Chi di noi è più smarrito
Tutto questo mi ricorda una specie di rappresentazione teatrale, ma gli attori non conoscono i loro ruoli. Nessuno li controlla, esistono solo in questo mondo che da tempo ha perso il suo significato. A volte noto altri pazienti che rastrellano le foglie in grandi mucchi. Sembra che stiano facendo qualcosa di importante, come se questo processo potesse salvarli. Ma cosa possono salvare? I mucchi di foglie sembrano angeli autunnali stanchi che si sdraiano sul prato per non alzarsi più. Stanno lentamente marcendo come tutto il resto qui intorno.
Lo guardo dalla mia stanza, sentendo che questa immagine si fonde lentamente con ciò che sta accadendo dentro di me. Non riesco a capire chi di noi due sia più smarrito, quelli che camminano nel cortile o io che sono seduta fuori dalla finestra a guardarli.
Sogno spesso di uscire sotto la pioggia. Non solo una pioggerellina leggera, ma un vero e proprio acquazzone, per lasciare che le gocce fredde mi schiaffeggino le guance, lavando via tutto ciò che è così profondamente radicato nella mia pelle e nella mia anima. Come se la pioggia potesse lavare via tutta la sporcizia che si è accumulata dentro di me, purificarmi fino in fondo, farmi sentire di nuovo viva. Ma qui, tra queste mura, la pioggia è solo un sogno. Così rimango nella stanza della doccia vuota, in piedi sotto il sottile getto d'acqua e chiudo gli occhi, immaginando che al posto dell'acqua cadano su di me gocce di pioggia fredde e purificanti.
Entro sempre per ultimo nella doccia. E sempre da sola. Non è solo un caso o una coincidenza: è un ordine del mio medico di famiglia. Ha capito che non posso stare in mezzo agli altri, non posso vedere i loro corpi nudi, non posso partecipare a questo spettacolo non richiesto. Quando sono entrata per la prima volta nella sala docce, ho visto le file di box senza porte e una dozzina di persone nude di tutte le età che mi fissavano, ho avuto la sensazione di perdere il controllo.

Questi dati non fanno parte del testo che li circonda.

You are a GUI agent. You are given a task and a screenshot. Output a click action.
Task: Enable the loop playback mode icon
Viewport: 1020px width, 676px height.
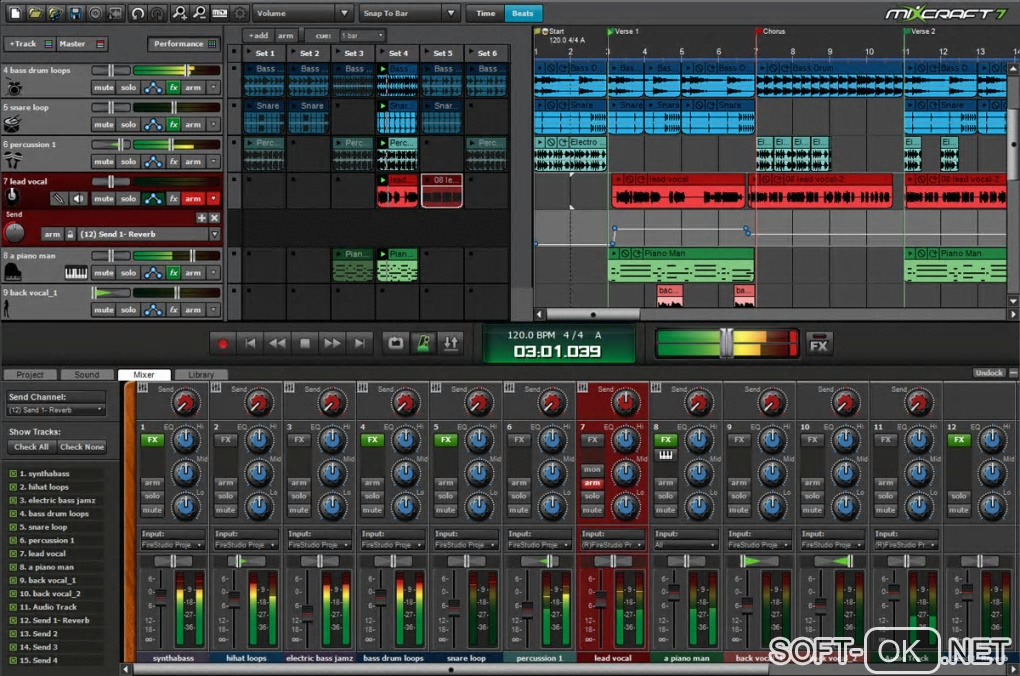tap(396, 343)
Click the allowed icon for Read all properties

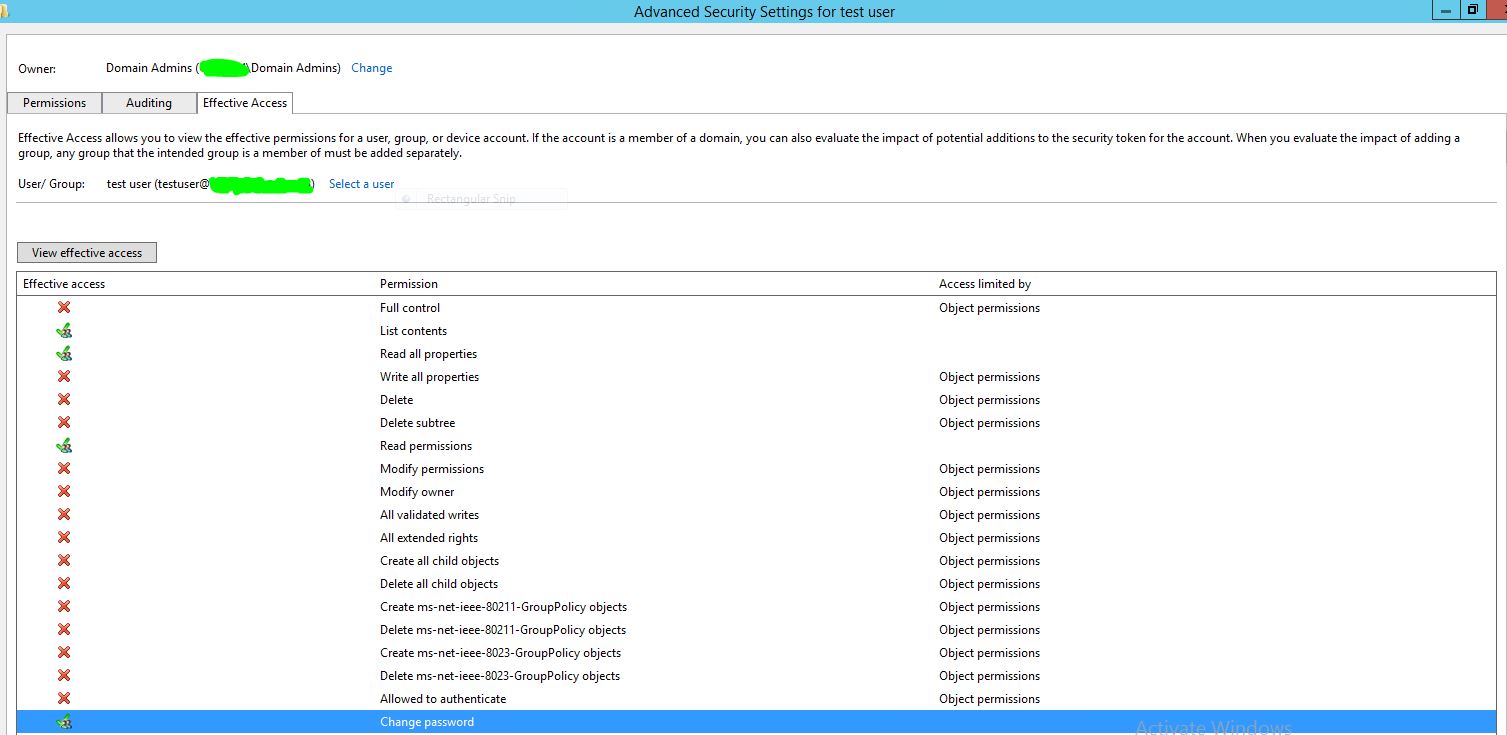point(64,354)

In quel momento mi sono sentita come se l'aria intorno a me si fosse ristretta, appesantita, come se mi avessero dato un calcio sul mento. Non riuscivo a respirare, non riuscivo a espirare. Tutti quei corpi, tutti quegli sguardi erano troppo. Mi sembrava che mi penetrassero, che mi facessero a pezzi con il loro giudizio silenzioso. Tutto dentro di me si è stretto come una molla e sono crollata sul pavimento piastrellato e bagnato.
Riuscivo a sentire solo il mio respiro, affannoso e convulso, e il battito del mio cuore, che sembrava un ritmo assordante. Era così forte che mi sembrava che tutti intorno a me potessero sentirlo. Le mie orecchie rimbombavano e mi sembrava che il mio cuore cercasse di scoppiare dal petto per fuggire da questo incubo. Mi ritrassi, premendo i palmi delle mani contro le orecchie per cercare di soffocare il suono, ma non servì. Credevo di urlare, ma invece mi limitavo a piagnucolare come un cane bastonato, implorando tutti quelli che mi stavano intorno di stare alla larga.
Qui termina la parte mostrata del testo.